Origin
Caribbean, Cuba to Grenada
Ecological Impact
Widely planted in southern Florida landscapes. Invades mangrove forests and other coastal areas (M. McMahon, Biological and Environmental Consulting, and R. Hammer, Miami-Dade County Parks Department, 1996 personal communications). Dense stands of seedlings and saplings observed along the fringes of coastal mangrove and buttonwood forests and occasionally in inland hardwood forests as well. Lsited as a Category I invasive by the Florida Exotic Pest Plant Council.
Description
Straight-trunked tree typically 12 m (40 ft) tall.

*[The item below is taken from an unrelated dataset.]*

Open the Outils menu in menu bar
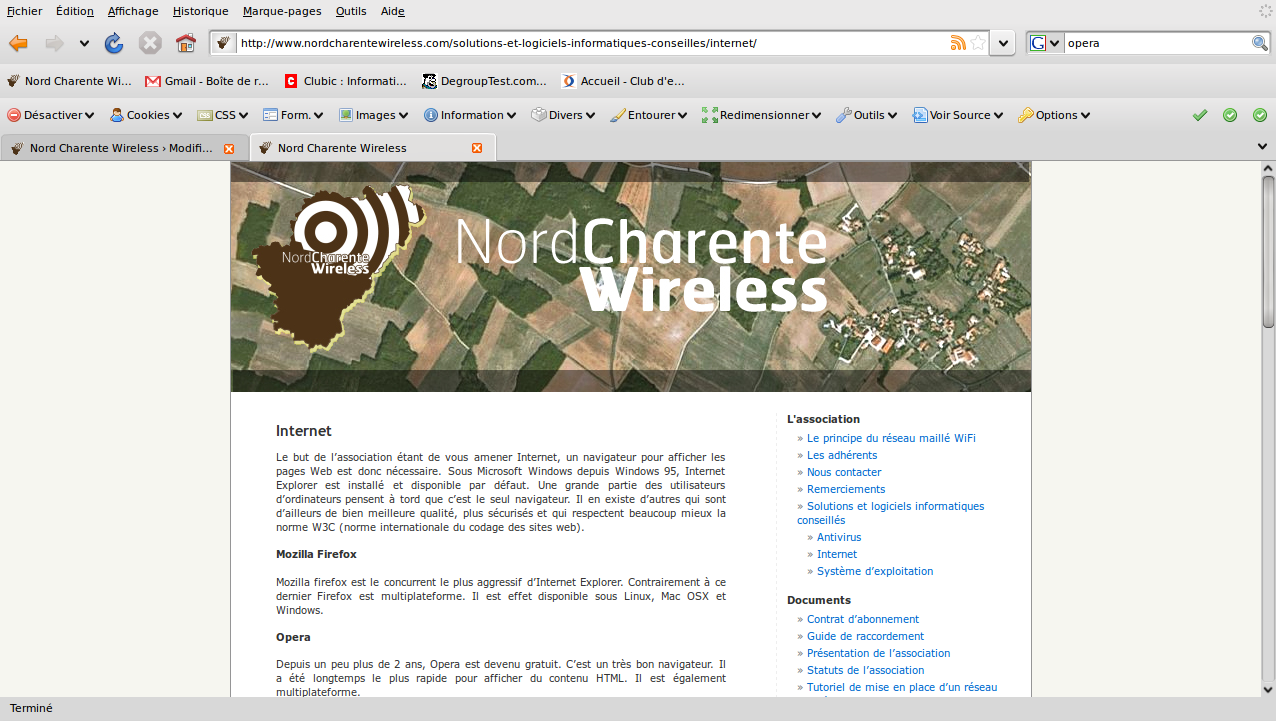 pyautogui.click(x=351, y=11)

Young stems green, 4-angled, minutely hairy, becoming gray with age. Leaves opposite, simple, petioled, elliptic, 10-15 cm (4-6 in) long; blades very shiny, with numerous parallel veins at right angles to midvein; margins entire; blade tips rounded to minutely notched. Flowers small, in few-flowered racemes at leaf axils, white, fragrant, with many yellow stamens. Fruit a 1-seeded, hard-shelled drupe, brown, globose, about 2.5 cm (1 in) wide. Fruits inedible for humans, those of related C. inophyllum known to be poisonous.
Identification Tips
May be confused with mast-wood, C. inophyllum L., the Asian exotic also cultivated in south Florida and reported as naturalized (Wunderlin et al. 1996), but its trees often taller, its leaves larger, to 20 cm (8 in) long and 10 cm (4 in) wide, not as shiny; its flower clusters larger, showier; and its fruits to 4 cm (1.5 in) wide.
History
Introduced in southern Florida 1964 (Little and Wadsworth 1964).
Range
Locally naturalized in coastal regions of Miami-Dade, Broward, Palm Beach, and Martin counties (R. Hammer, Miami-Dade County Parks Department, and D. F. Austin, Florida Atlantic University, personal observations).
Management Strategies
Do not plant. Remove plant and root system. Herbicide, basal bark: 10%-20% Garlon® 4. Follow-up herbicide applications may be necessary. Manual: hand pull seedlings.